PROMPT: Copy out the records precisely, omitting pictures.

RECORDS PROVIDED:

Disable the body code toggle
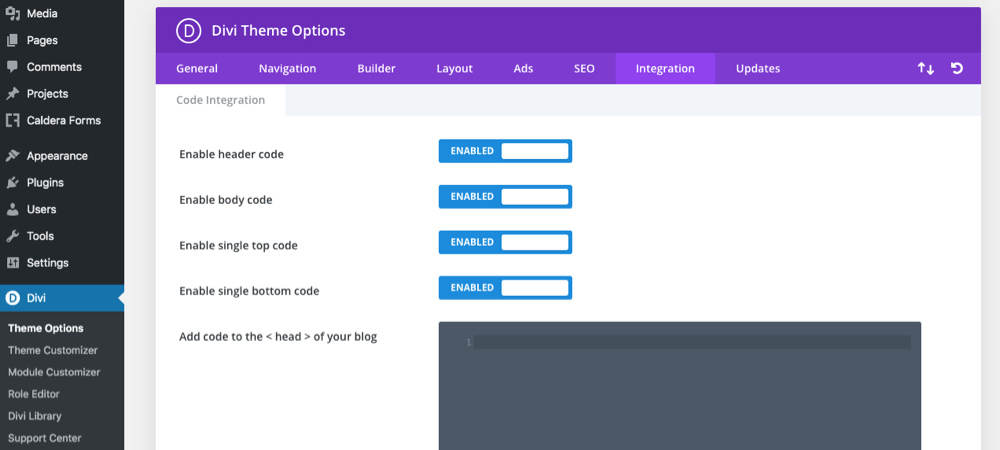505,196
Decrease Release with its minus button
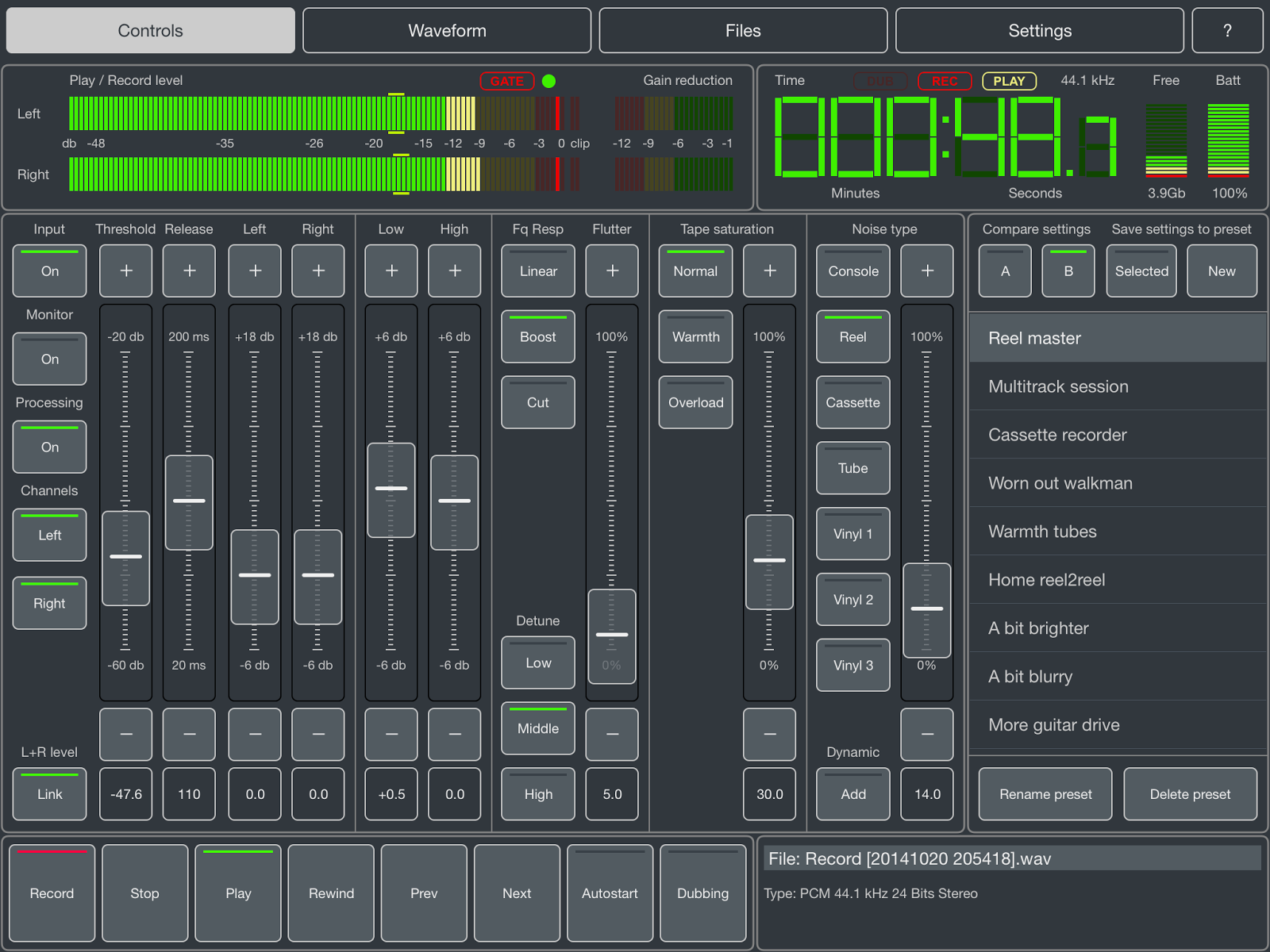Screen dimensions: 1270x952 point(189,734)
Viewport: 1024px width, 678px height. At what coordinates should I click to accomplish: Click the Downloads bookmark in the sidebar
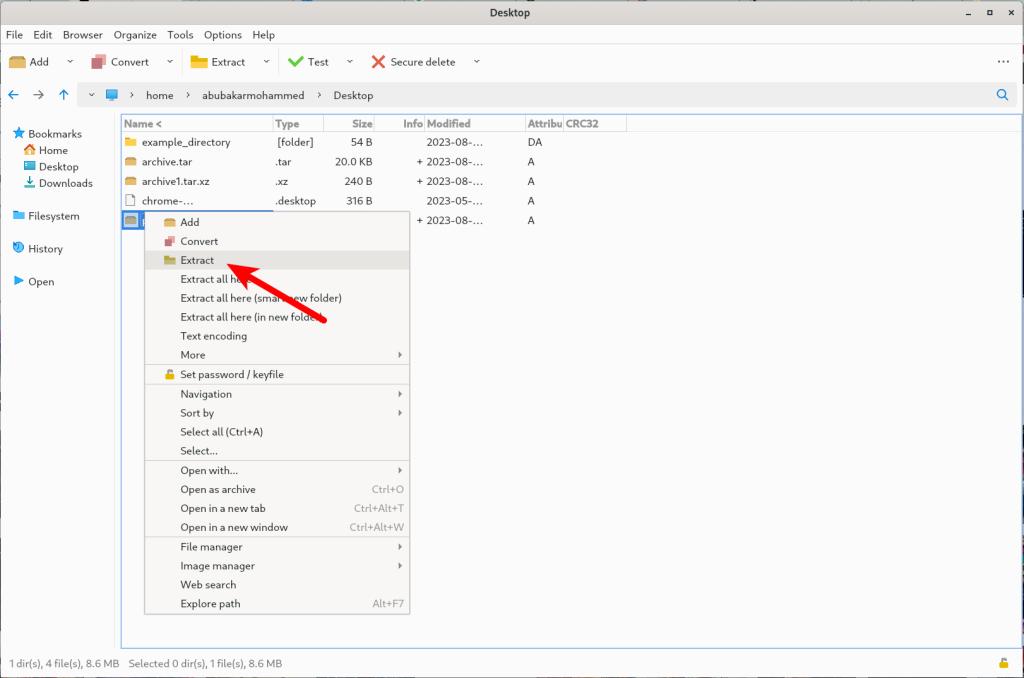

TASK RESULT:
Disable the body code toggle
505,196
Decrease Release with its minus button
Screen dimensions: 1270x952 point(189,734)
Viewport: 1024px width, 678px height. At what coordinates should I click to accomplish: Click the Downloads bookmark in the sidebar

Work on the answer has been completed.